**EXTRACT TO READ:**
========================================

Friday, 18 October 2013


Dog owners who live in the country, or walk their dogs in long grasses, should be familiar with ticks. If you find a tick on your dog it will invariably be the female, feeding after mating; that is when she needs a blood meal. She will swell up to about the size of a pea, and be as a hard shell.

Unfortunately, some ticks are carriers of diseases; like Lyme disease, Rocky Mountain spotted fever, and encephalitis. Ticks can then release a toxin which can paralyze your dog.  Most of these tick-borne diseases are in the United States; but Lyme disease is becoming more prevalent in Canada.

Ticks can appear anywhere on your dogs body but generally seem to migrate to your dogs ears, neck or toe
Revolution a topical product that kills ticks within 24 hour. You want to remove the tick as soon as you find it, the longer the tick is on your dog the longer the tick is injecting a bacteria into your dog.

========================================

**DATA SECTION:**
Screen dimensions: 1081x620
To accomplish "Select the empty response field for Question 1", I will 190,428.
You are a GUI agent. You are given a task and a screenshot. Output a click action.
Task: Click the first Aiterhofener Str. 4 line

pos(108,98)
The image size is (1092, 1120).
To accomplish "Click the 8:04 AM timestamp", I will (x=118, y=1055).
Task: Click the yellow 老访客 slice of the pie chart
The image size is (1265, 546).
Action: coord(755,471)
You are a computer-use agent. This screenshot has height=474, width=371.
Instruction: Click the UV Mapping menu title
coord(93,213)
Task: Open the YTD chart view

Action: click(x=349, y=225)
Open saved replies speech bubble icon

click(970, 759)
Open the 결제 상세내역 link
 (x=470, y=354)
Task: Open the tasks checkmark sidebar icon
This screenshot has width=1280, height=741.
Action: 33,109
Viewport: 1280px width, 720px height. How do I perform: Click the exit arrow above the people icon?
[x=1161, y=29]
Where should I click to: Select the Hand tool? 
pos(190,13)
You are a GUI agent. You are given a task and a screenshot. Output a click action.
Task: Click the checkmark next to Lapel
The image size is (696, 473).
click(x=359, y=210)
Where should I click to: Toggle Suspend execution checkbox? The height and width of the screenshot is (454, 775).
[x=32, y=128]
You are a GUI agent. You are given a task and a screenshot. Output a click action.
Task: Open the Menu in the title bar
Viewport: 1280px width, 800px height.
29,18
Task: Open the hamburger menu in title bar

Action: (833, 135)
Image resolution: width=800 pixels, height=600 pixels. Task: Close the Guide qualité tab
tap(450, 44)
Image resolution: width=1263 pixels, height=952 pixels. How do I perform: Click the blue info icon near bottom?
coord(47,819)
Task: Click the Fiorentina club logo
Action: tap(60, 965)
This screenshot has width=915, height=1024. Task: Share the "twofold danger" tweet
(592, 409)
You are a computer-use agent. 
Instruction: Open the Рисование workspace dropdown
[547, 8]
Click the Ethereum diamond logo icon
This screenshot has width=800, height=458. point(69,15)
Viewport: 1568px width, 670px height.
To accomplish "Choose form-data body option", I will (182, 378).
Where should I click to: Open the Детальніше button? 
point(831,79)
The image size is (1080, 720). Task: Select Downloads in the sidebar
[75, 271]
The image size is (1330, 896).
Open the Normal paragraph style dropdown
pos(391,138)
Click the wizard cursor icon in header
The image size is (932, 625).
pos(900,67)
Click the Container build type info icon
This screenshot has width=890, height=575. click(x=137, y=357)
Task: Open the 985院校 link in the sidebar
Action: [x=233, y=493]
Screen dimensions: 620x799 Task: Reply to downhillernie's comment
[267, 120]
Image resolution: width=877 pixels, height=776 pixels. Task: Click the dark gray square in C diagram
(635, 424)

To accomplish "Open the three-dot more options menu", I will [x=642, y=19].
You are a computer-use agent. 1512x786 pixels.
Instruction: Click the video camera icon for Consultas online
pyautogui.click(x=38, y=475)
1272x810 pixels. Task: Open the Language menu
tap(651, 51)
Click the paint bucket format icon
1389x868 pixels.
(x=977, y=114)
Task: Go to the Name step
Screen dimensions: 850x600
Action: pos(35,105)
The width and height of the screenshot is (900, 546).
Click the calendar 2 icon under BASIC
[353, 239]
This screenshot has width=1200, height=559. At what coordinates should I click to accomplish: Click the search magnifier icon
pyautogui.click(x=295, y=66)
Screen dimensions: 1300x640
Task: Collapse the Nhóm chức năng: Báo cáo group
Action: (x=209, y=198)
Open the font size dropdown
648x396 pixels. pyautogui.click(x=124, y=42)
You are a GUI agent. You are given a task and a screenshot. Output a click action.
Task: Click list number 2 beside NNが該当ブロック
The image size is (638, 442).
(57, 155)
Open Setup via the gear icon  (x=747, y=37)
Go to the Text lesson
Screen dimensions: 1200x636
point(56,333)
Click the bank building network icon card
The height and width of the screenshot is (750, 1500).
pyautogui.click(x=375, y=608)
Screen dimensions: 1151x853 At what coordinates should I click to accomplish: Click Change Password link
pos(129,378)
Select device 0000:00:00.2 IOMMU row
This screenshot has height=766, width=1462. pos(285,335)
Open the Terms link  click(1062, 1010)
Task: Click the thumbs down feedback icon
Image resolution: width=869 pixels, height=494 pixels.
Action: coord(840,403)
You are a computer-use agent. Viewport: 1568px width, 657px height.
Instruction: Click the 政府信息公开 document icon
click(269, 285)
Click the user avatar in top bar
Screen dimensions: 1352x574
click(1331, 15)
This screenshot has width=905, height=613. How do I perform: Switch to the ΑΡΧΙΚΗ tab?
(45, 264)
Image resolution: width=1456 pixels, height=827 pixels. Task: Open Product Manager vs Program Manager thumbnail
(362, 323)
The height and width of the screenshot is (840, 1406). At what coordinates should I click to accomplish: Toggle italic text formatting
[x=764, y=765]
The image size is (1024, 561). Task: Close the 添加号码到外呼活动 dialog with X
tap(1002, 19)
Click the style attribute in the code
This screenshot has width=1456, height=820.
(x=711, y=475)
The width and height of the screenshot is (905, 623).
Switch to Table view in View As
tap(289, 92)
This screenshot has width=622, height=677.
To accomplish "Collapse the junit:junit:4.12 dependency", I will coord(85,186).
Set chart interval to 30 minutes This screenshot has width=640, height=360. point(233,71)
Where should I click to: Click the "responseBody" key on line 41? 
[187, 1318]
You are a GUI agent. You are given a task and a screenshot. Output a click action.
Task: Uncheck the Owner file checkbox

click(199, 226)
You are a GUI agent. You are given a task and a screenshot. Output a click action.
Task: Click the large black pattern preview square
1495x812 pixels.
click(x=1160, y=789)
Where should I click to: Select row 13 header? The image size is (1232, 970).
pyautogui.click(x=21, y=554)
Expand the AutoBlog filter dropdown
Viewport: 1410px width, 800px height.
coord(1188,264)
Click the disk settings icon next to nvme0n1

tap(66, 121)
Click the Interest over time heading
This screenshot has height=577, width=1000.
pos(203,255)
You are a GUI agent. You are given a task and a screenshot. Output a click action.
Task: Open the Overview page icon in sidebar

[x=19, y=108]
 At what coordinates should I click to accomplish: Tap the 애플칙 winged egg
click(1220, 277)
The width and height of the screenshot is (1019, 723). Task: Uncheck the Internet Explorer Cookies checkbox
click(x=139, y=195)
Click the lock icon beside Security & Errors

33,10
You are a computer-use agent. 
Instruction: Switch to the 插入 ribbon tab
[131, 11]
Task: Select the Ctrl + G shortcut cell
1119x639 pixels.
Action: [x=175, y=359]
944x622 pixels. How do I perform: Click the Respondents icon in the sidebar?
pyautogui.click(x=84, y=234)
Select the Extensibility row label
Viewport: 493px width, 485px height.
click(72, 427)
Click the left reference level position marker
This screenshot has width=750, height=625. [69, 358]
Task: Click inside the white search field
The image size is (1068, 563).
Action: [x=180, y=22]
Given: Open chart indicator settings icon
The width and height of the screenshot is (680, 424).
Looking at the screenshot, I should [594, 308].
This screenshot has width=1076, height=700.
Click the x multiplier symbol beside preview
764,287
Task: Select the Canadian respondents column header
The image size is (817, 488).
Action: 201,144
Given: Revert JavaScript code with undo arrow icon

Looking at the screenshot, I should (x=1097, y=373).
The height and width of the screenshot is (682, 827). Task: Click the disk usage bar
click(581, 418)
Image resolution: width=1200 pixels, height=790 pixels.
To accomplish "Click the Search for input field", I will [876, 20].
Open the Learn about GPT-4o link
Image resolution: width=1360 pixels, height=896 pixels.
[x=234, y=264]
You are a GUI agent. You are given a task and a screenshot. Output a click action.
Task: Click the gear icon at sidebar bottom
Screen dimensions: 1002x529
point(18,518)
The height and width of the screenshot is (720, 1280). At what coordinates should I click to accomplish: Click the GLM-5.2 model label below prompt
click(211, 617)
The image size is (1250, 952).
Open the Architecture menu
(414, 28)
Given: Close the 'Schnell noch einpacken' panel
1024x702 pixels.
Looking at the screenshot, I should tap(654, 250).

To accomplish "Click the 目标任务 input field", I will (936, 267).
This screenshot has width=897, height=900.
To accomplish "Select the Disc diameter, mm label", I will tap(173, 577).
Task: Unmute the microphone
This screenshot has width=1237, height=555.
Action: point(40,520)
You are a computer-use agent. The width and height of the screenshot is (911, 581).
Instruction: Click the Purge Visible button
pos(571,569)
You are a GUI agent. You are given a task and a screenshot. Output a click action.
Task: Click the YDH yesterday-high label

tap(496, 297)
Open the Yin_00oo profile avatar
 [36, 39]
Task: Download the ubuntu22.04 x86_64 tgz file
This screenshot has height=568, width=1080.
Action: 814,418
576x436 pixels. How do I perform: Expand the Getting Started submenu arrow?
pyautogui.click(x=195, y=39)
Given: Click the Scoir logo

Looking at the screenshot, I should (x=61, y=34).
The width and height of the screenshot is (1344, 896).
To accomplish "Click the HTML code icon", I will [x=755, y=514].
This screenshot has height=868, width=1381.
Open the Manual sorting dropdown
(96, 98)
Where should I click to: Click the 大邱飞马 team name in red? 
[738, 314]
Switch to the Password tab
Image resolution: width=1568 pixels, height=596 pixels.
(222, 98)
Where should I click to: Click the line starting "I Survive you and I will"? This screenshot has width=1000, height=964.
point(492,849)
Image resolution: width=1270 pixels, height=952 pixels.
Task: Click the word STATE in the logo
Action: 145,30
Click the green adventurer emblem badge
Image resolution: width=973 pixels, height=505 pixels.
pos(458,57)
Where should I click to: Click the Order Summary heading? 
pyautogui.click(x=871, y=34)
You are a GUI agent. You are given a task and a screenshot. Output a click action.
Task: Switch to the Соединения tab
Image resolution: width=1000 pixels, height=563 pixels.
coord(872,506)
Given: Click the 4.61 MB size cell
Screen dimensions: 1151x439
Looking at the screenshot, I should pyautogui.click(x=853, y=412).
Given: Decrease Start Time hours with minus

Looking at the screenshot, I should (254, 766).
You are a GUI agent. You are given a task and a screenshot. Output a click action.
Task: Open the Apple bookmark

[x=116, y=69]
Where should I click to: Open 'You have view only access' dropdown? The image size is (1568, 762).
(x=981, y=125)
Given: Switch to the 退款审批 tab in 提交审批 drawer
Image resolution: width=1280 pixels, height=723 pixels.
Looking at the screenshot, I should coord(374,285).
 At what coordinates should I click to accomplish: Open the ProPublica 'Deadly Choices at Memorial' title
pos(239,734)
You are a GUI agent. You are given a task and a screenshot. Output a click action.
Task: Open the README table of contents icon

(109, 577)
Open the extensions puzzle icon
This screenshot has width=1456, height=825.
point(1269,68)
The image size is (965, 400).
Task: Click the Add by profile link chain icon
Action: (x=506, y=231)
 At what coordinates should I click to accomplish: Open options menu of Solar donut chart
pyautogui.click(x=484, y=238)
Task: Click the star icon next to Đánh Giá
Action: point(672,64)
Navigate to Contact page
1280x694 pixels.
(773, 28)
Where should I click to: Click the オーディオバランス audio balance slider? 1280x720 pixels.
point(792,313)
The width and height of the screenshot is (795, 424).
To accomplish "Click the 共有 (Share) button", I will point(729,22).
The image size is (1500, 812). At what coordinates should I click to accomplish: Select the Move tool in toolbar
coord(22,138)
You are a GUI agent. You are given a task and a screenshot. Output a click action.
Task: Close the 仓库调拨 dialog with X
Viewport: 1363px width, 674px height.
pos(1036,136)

========================================

**PROMPT 1:** According to the article on ticks, why should a tick be removed from a dog as soon as it is found? Answer in one to three sentences.
**PROMPT 2:** Continue the article on ticks from its last sentence.
The listing plays no part in any of the tasks.

**RESPONSE AREA 1:** The longer a tick stays on the dog, the longer it keeps injecting bacteria into the dog. Removing it right away shortens that time.

**RESPONSE AREA 2:**
If you find a tick on your dog, remove it. First you can paint the tick with nail polish or alcohol with a Q tip. Wait a few moments then grab the tick as close to the tick’s head as possible. The tick’s head will be buried in your dog’s skin. Pull up with steady pressure, or the head break free and remain in the dog. If this happens, keep the spot clean and disinfect that spot with peroxide.
Your veterinarian or local pet store will sell many types of tick pliers to help remove ticks. If the head is left behind don’t panic just peroxide the spot and watch for infection.
The very best tick removing product I have come across is the tick twister. It removes the whole tick with head intact.
Not often does one tick bite become a problem.